Stochastic stability of measures in gradient systems

Abstract

Stochastic stability of a compact invariant set of a finite dimensional, dissipative system is studied in our recent work “Concentration and limit behaviors of stationary measures” (Huang et al., 2015) for general white noise perturbations. In particular, it is shown under some Lyapunov conditions that the global attractor of the systems is always stable under general noise perturbations and any strong local attractor in it can be stabilized by a particular family of noise perturbations. Nevertheless, not much is known about the stochastic stability of an invariant measure in such a system. In this paper, we will study the issue of stochastic stability of invariant measures with respect to a finite dimensional, dissipative gradient system with potential function f.

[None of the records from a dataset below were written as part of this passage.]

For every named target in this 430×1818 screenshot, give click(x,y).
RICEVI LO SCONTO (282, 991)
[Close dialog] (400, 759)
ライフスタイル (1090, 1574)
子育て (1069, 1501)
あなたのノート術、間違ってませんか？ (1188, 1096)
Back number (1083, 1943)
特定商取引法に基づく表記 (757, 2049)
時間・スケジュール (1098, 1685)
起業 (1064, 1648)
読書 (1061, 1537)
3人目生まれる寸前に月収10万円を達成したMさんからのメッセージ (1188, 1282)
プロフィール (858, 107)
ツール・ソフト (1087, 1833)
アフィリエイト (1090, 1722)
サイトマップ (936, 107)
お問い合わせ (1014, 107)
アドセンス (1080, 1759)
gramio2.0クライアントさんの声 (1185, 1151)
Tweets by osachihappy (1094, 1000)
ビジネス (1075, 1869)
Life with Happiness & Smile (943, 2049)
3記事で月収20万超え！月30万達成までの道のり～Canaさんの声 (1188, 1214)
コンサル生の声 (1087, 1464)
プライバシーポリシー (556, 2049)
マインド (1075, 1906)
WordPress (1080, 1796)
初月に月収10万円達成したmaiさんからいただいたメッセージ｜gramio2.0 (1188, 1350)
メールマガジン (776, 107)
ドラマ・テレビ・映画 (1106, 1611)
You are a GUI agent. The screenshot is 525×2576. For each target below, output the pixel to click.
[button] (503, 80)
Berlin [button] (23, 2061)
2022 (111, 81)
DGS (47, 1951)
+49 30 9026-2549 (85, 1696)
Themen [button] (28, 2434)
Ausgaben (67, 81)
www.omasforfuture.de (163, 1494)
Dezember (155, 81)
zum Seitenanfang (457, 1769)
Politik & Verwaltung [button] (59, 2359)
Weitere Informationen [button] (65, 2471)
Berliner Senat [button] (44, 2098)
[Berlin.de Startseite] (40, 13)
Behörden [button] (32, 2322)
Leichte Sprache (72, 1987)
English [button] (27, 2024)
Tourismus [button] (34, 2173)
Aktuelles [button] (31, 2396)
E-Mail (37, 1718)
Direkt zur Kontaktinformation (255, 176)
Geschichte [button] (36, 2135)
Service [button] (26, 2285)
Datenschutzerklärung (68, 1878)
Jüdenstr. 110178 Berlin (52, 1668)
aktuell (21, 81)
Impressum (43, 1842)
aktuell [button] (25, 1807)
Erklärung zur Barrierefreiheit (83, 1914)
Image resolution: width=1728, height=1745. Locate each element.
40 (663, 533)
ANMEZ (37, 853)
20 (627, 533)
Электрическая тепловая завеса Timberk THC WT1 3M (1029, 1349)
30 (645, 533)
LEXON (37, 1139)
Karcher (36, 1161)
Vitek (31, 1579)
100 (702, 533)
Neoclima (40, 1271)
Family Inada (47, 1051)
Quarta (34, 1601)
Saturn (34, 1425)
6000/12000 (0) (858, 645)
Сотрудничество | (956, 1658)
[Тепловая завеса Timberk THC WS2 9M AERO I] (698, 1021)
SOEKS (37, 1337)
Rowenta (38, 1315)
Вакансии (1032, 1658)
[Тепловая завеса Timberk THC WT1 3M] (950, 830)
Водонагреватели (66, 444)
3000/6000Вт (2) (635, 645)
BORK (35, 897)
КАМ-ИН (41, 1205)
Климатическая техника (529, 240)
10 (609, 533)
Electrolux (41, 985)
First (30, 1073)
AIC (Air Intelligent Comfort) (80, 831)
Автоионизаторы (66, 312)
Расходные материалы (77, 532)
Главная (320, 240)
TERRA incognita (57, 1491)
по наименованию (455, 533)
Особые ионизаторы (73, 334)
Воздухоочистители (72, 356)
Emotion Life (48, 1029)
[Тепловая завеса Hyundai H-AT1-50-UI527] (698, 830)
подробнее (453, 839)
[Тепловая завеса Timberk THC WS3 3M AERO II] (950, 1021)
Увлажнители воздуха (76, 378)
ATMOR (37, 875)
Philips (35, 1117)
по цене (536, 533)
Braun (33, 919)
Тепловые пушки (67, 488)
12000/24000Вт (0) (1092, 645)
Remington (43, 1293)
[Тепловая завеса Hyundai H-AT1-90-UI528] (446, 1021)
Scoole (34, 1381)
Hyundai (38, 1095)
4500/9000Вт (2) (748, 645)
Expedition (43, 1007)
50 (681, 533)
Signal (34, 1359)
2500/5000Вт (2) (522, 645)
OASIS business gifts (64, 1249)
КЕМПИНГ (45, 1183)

As we will show, a special property of such a system is that it is the set of equilibria which is stable under general noise perturbations and the set Sf of global minimal points of f which is stable under additive noise perturbations. For stochastic stability of invariant measures in such a system, we will characterize two cases of f, one corresponding to the case of finite Sf and the other one corresponding to the case when Sf is of positive Lebesgue measure, such that either some combined Dirac measures or the normalized Lebesgue measure on Sf is stable under additive noise perturbations. However, we will show by constructing an example that such measure stability can fail even in the simplest situation, i.e., in 1-dimension there exists a potential function f such that Sf consists of merely two points but no invariant measure of the corresponding gradient system is stable under additive noise perturbations. Crucial roles played by multiplicative and additive noise perturbations to the measure stability of a gradient system will also be discussed. In particular, the nature of instabilities of the normalized Lebesgue measure on Sf under multiplicative noise perturbations will be exhibited by an example.